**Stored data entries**
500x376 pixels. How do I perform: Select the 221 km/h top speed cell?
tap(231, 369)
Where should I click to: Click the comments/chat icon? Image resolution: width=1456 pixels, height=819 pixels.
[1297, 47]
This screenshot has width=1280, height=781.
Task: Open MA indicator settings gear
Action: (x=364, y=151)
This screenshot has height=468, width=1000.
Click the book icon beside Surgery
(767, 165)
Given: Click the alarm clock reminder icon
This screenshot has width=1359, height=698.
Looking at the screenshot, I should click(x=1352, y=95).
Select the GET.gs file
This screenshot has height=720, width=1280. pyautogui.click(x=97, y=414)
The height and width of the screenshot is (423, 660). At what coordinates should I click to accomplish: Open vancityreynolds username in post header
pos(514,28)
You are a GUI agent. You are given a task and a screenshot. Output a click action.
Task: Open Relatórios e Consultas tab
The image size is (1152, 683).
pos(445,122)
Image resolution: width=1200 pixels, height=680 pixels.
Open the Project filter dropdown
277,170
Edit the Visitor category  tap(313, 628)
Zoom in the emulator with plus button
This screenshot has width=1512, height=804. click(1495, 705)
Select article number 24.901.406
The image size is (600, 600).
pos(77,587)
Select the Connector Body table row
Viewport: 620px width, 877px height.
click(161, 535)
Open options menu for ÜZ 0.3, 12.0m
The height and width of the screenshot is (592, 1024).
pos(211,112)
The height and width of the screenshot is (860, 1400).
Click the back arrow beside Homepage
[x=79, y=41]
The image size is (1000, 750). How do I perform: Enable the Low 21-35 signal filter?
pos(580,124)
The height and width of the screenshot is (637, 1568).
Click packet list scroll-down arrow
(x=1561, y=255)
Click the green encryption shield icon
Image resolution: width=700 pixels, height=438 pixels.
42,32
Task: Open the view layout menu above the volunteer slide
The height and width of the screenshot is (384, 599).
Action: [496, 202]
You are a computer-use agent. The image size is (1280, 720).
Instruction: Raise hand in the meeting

**Description of the task**
Only the lines that contain the string "agent" are to be copied from the records.

**Exercise answer**
You are a GUI agent. You are given a task and a screenshot. Output a click action.
You are a computer-use agent. The image size is (1280, 720).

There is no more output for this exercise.